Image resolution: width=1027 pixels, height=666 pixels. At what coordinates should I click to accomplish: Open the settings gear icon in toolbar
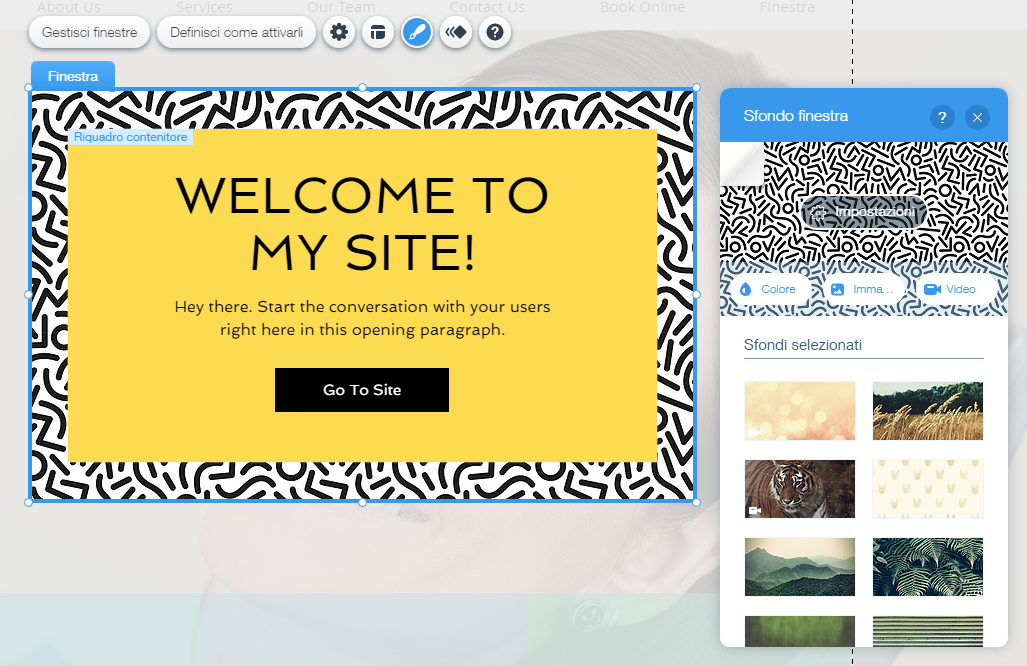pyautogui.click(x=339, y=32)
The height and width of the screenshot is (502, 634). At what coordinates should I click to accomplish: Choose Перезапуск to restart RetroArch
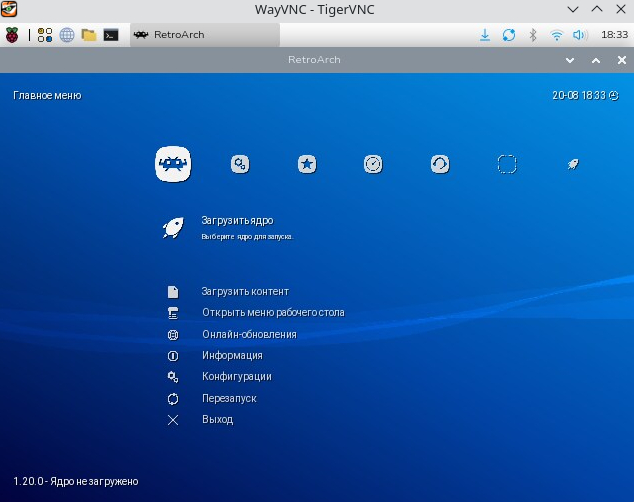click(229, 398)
==
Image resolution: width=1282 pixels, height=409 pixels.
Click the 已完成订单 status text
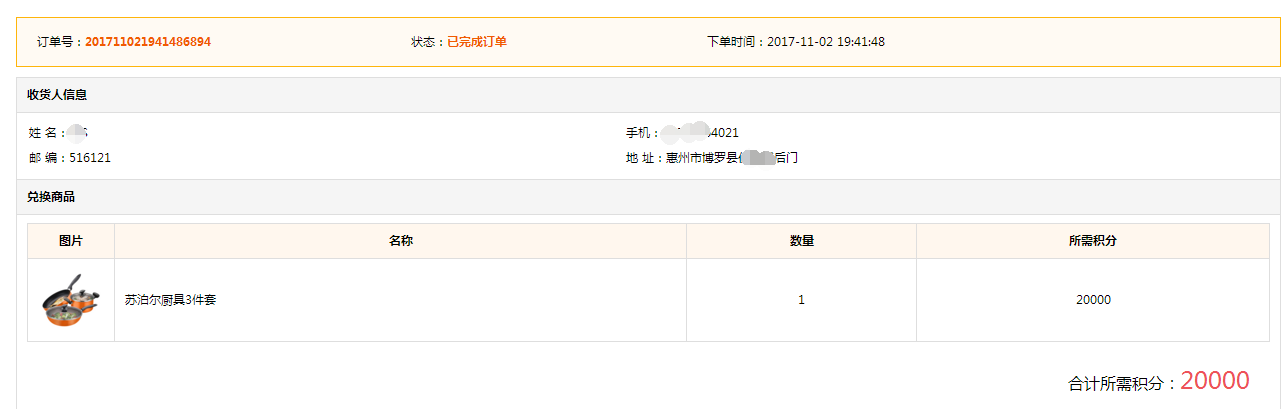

--- Your assignment ---
The lines above from the one containing "Image resolution: width=1282" through the one containing "Click the 已完成订单 status text" are to be set down exactly, and no others.

--- Solution for this exercise ---
Image resolution: width=1282 pixels, height=409 pixels.
Click the 已完成订单 status text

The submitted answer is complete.